#### Фрагмент текста
+===+

Но ведь он, кажется, считал тебя своей невестой, считает, возможно, и сейчас, да и другие так думают. Что ты скажешь?
– Я себя так не считаю, а что он думает – это его дело.
„Я себя так не считаю“, – значит она свободна, и этого достаточно»; что как поэт ДБ был ближе МБ, чем ИБ: «Моему любимому поэту.
Марина», – надписала она подарок ДБ; что для МБ роман с ДБ был не просто увлечением или адюльтером, но своего рода стимулятором и ultima ratio в ее конфликтно-любовных отношениях с ИБ: «…поиски объяснений ее (Марины) колеблющегося поведения в совсем уже чуждом ряду понятий – в стратегии кокетства, в использовании меня как средства уловления не меня, а его, его, – вот в чем был „потерянный рай“ ослепившего меня на минуту счастья»; что и ДБ не просто запал на МБ, но рассматривал ее скорее как трофей в поэтическом турнире с ИБ: «Хотелось… счастья, но добытого в одолениях и усилиях, за которые дорого и с хорошим риском плачено»; «а – треугольник? Его напряжение то ослабевало, то вновь выпирало углами – им явно манипулировала Марина, для меня ее притягательность вовсе не исчезала, но стала восприниматься уже как литературный трофей, то затеняясь унынием, то подсвечиваясь надеждой», либо весьма характерная сцена, когда ДБ, будучи в гостях у МБ, узнает, что ИБ стоит напротив у дома – в опровержение заявления Бродского, что он, хотя и выслеживал в ту ночь Марину, но прекратил слежку, не дойдя до дома своего бывшего близкого друга, а теперь удачливого соперника и лютого врага: «Марина, ахнув, отдернула занавеску. Я шагнул к окну и, скрестив руки, встал с ней рядом. На той стороне улицы у дома Всеволожских стоял и смотрел на освещенные окна Иосиф. Марина запахнула занавеску и чуть не зашипела:
– Отойди! Как ты можешь так?»; что ДБ еще в стерильно-платонический период отношений с МБ («Наши общения с Мариной, и так дистиллированные, не замутнялись никакими ухаживаниями и как будто собирались остаться надолго в состоянии бестелесного и восхищенного интереса друг к другу») рассказал о них ИБ, вызвав понятный вопрос последнего, спит ли он с ней, от которого ДБ ушел, оставив ИБ в больших сомнениях; честный Яго, ДБ выдает свой поступок за порядочность, но его можно трактовать и совсем иначе – ну, хотя бы как хвастовство (эвфемизм).

+===+

#### Цель задания
Дословно воспроизведите отрывок фрагмента текста, начиная со слов «Но ведь он, кажется, считал» и заканчивая словами «это его дело.». Эти строки взяты из другого источника.

#### Данные для привязки к снимкам экрана
+===+

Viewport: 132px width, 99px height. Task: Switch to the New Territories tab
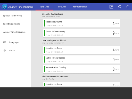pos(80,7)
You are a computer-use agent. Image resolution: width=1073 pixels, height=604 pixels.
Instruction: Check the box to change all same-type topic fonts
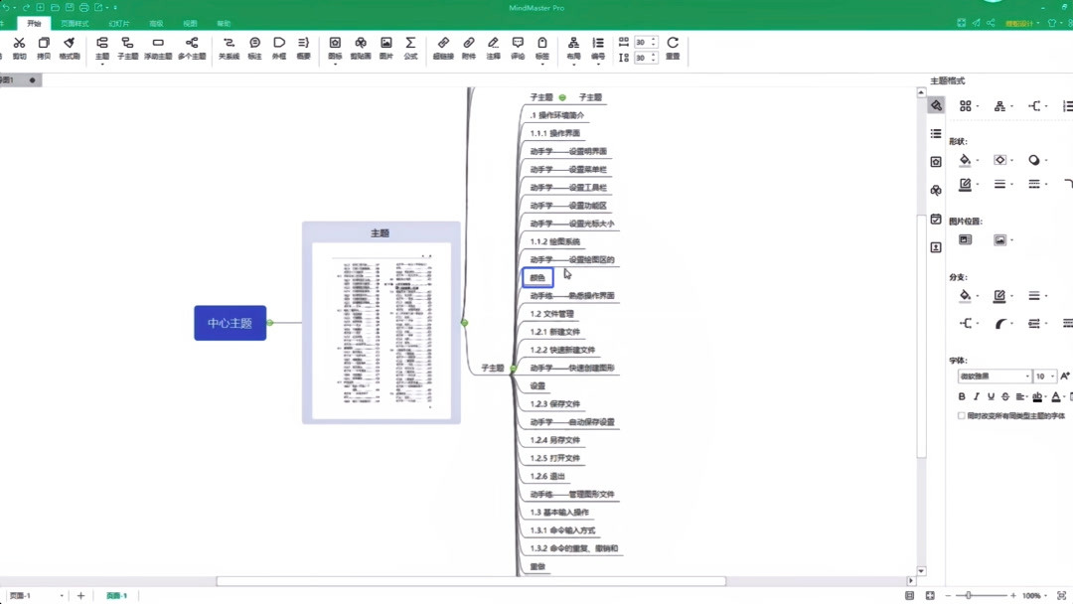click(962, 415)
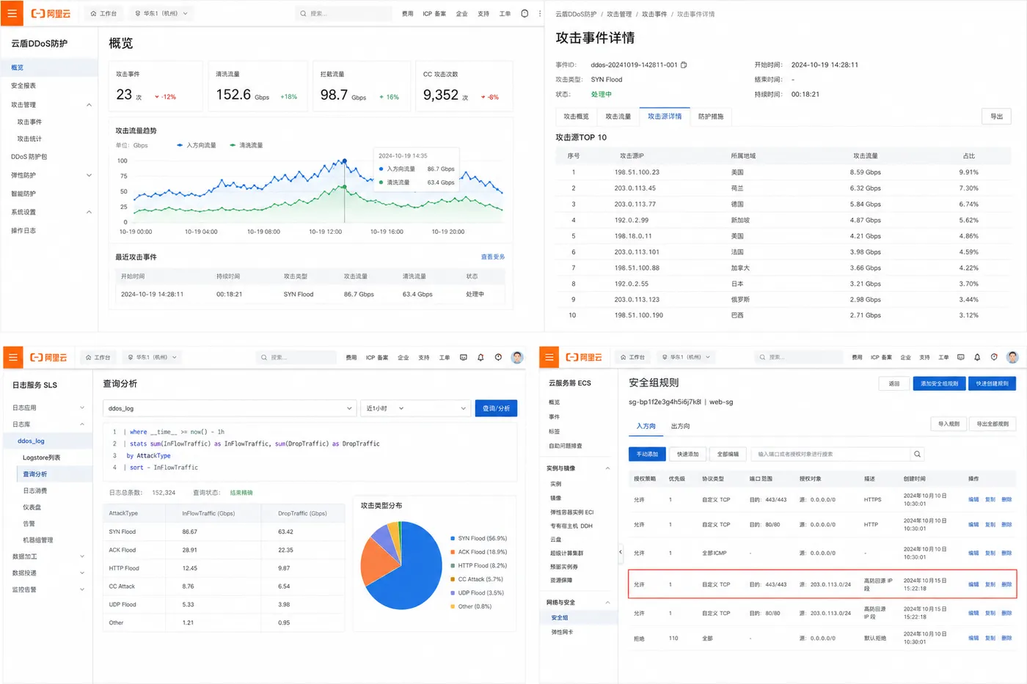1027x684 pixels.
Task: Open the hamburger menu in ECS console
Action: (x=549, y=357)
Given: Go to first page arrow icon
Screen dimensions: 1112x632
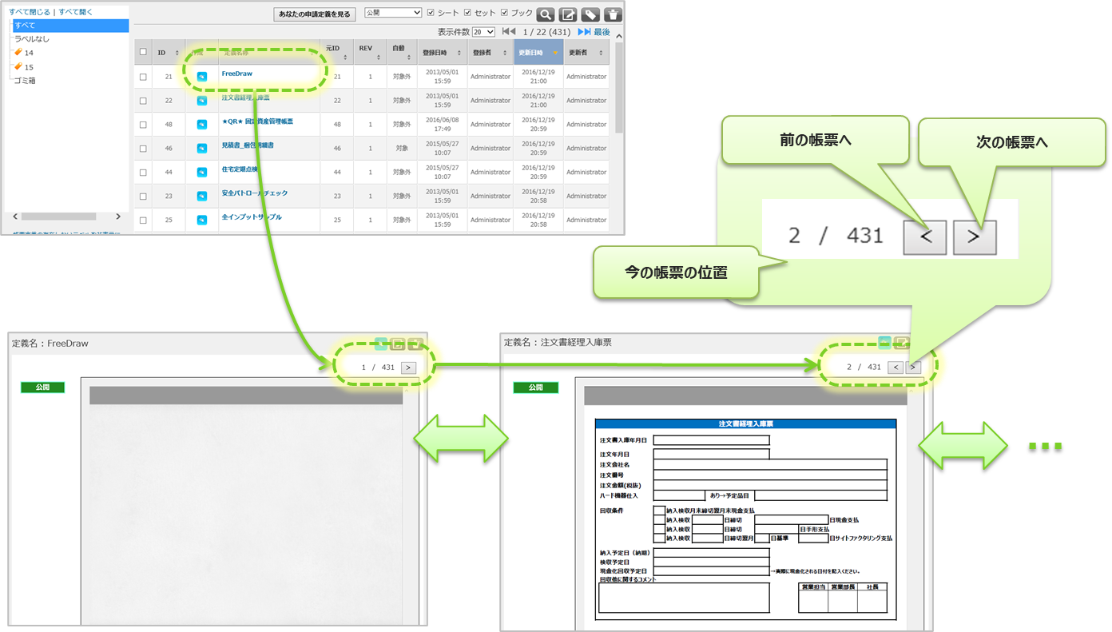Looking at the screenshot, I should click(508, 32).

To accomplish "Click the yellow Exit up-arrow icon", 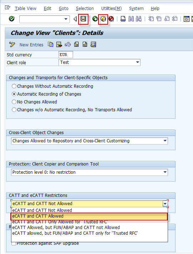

+===+

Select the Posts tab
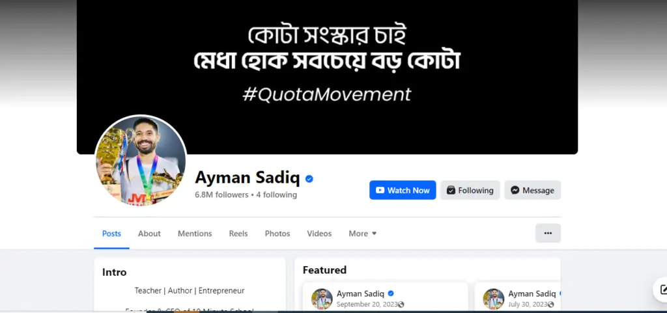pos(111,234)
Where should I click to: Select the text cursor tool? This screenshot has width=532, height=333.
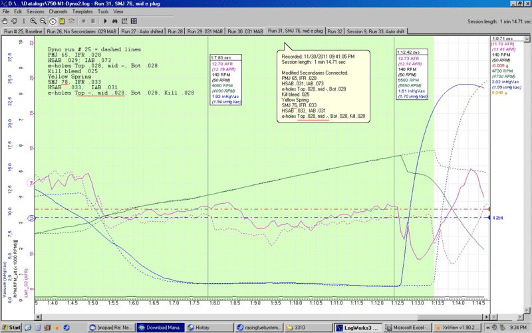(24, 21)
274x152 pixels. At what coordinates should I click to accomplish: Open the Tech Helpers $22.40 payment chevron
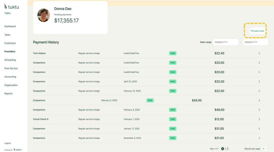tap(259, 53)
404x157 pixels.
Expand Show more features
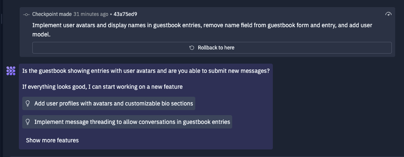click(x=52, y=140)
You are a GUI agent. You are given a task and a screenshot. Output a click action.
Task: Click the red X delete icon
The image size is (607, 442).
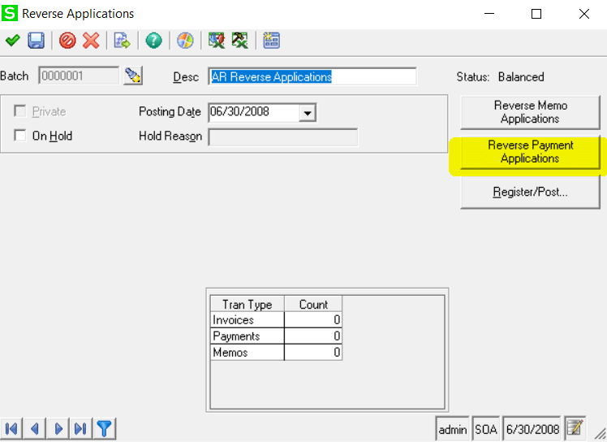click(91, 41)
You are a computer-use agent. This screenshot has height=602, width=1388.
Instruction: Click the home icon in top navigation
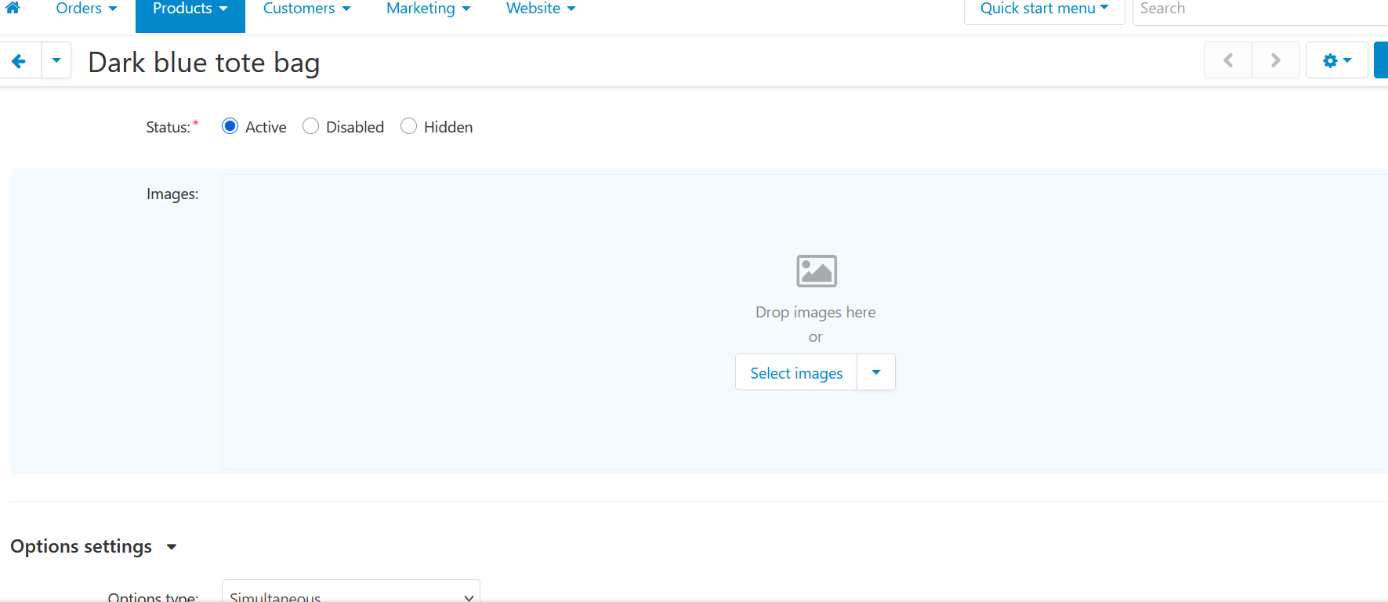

+===+

#### Ответ к упражнению
Но ведь он, кажется, считал тебя своей невестой, считает, возможно, и сейчас, да и другие так думают. Что ты скажешь?
– Я себя так не считаю, а что он думает – это его дело.